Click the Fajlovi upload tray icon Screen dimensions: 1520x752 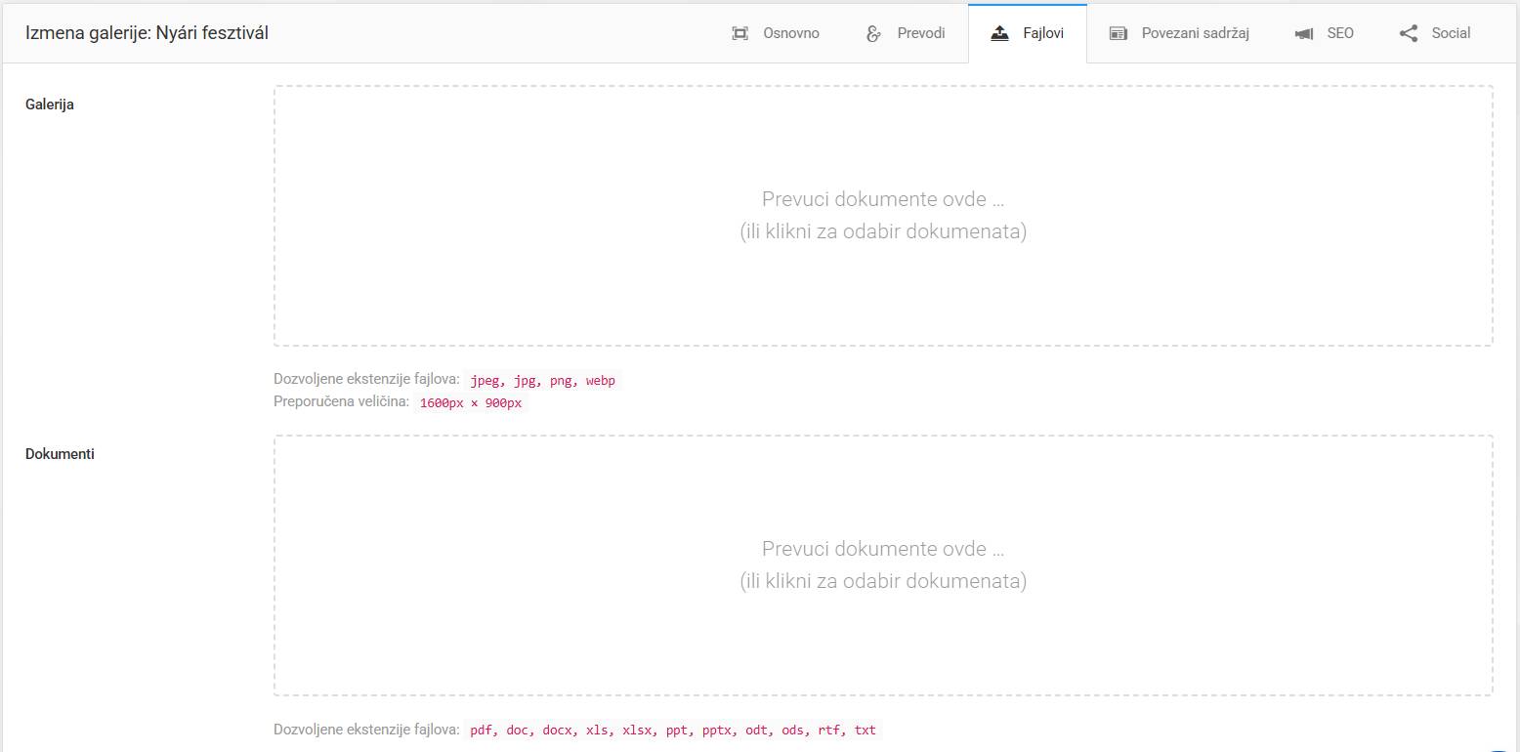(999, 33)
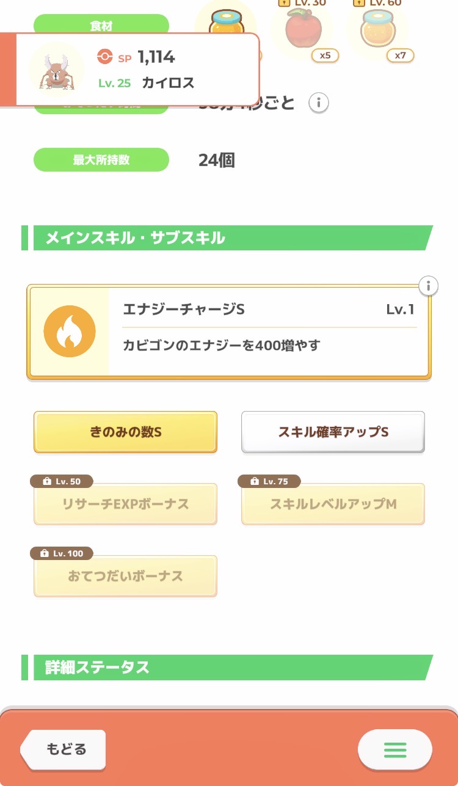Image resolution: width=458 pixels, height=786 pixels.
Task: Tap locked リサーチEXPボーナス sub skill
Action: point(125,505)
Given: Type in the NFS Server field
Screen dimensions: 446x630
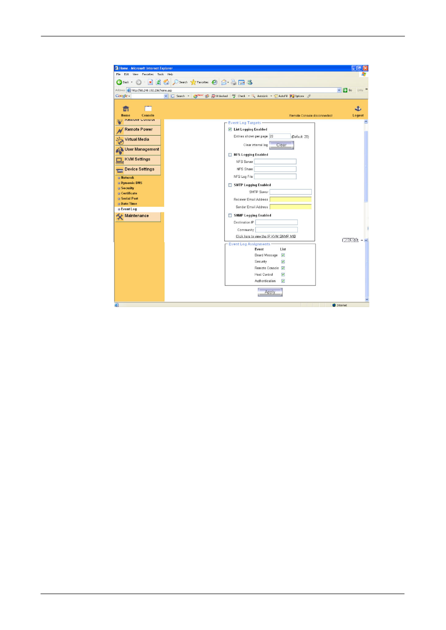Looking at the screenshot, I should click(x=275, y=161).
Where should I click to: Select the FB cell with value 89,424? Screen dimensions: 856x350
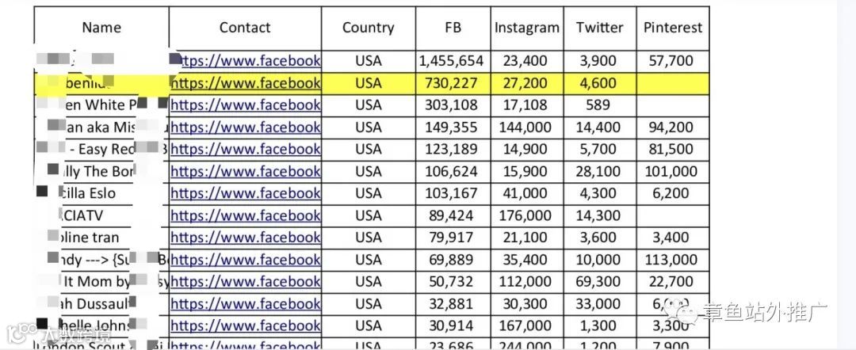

- EXERCISE DESCRIPTION -
Write out again the lines from the one with "Given: Type in the NFS Server field" through the end of the records exactly, without any of the pictures.

- ANSWER FOR THE TASK -
Given: Type in the NFS Server field
Screen dimensions: 446x630
Looking at the screenshot, I should click(x=275, y=161).
Where should I click to: Select the FB cell with value 89,424? Screen dimensions: 856x350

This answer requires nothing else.